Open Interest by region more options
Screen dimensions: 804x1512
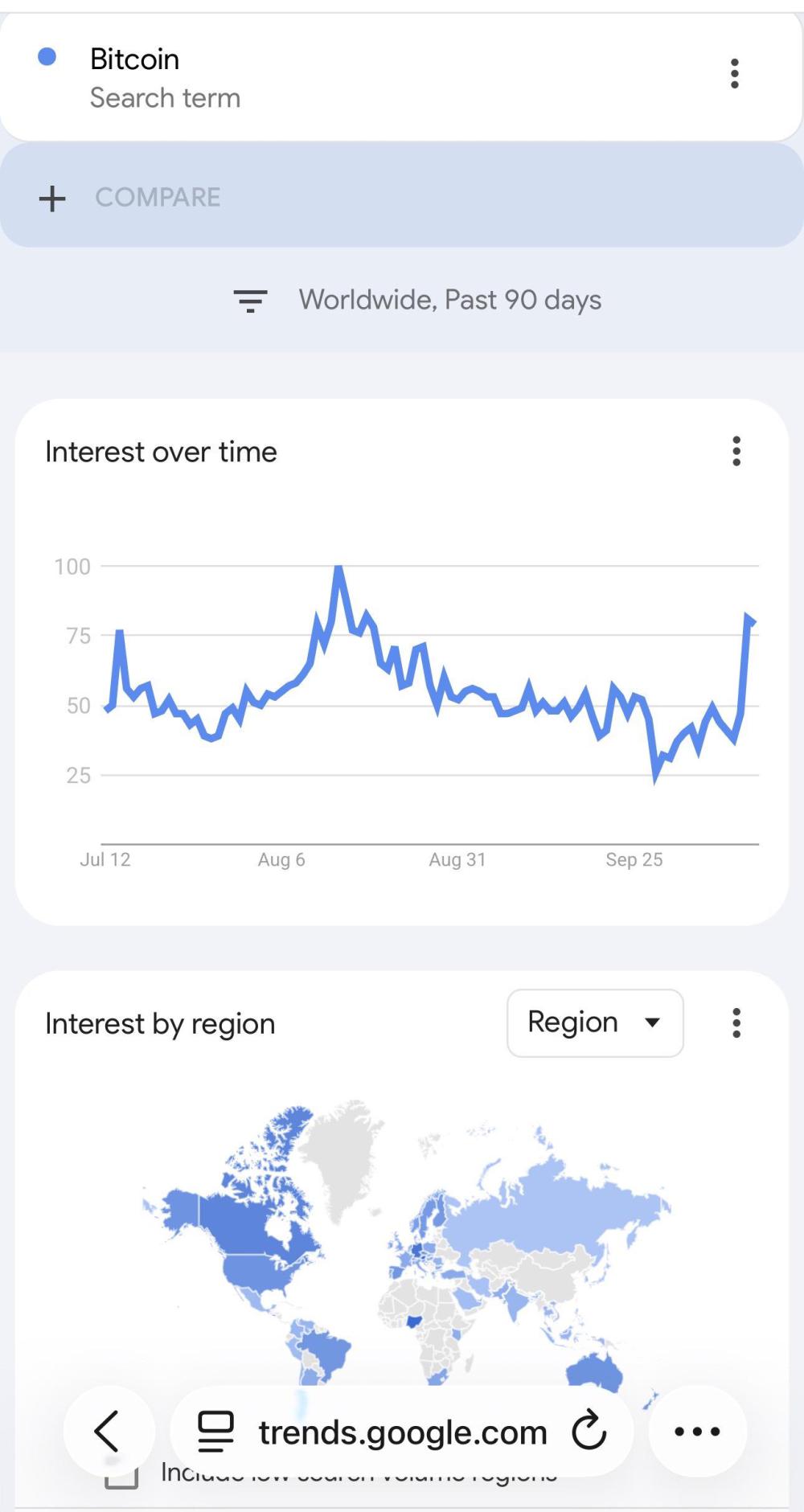736,1023
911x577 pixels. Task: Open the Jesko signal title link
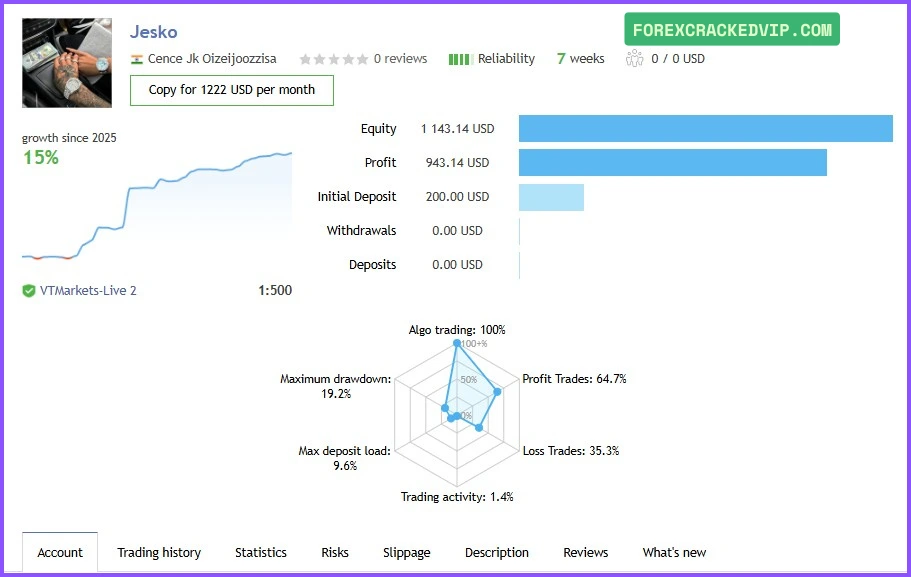(x=154, y=32)
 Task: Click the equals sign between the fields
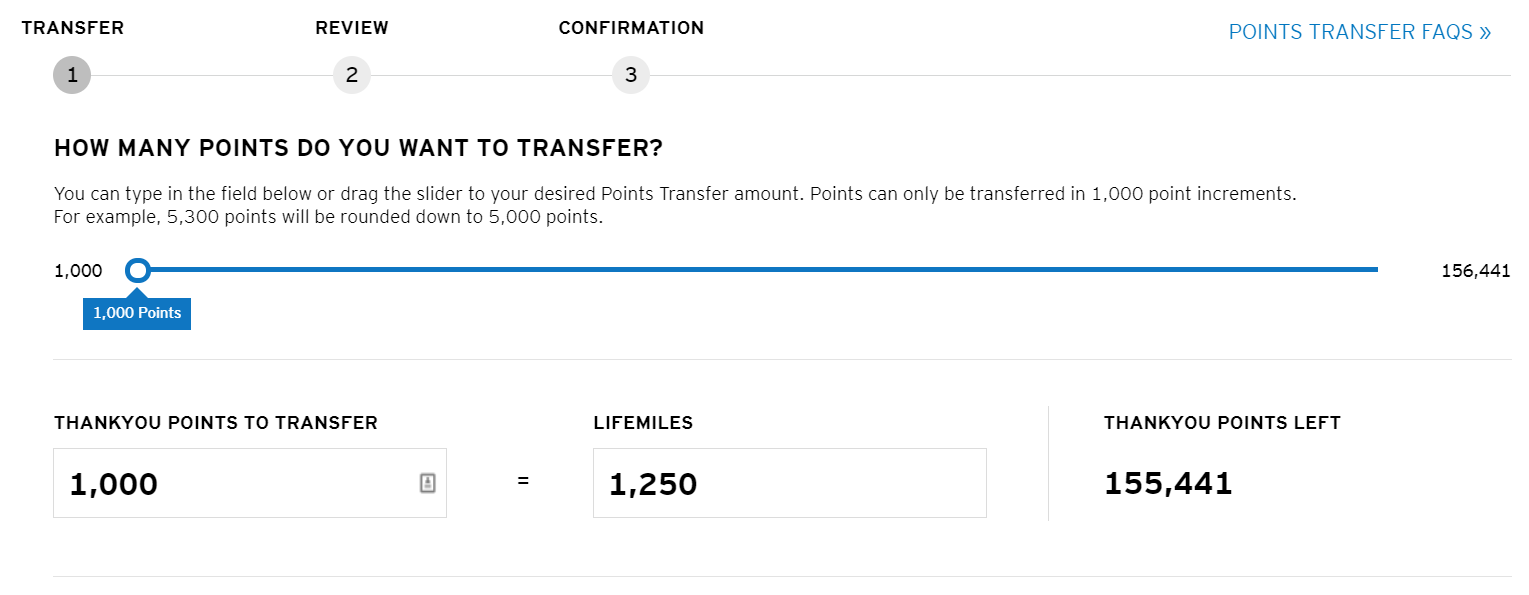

- - - - - - -

◆ AIM
Reproduce the text lines of the material above verbatim, omitting the pictures.

◆ SOLVED PROBLEM
Open Interest by region more options
Screen dimensions: 804x1512
736,1023
911x577 pixels. Task: Open the Jesko signal title link
(x=154, y=32)
 Task: Click the equals sign between the fields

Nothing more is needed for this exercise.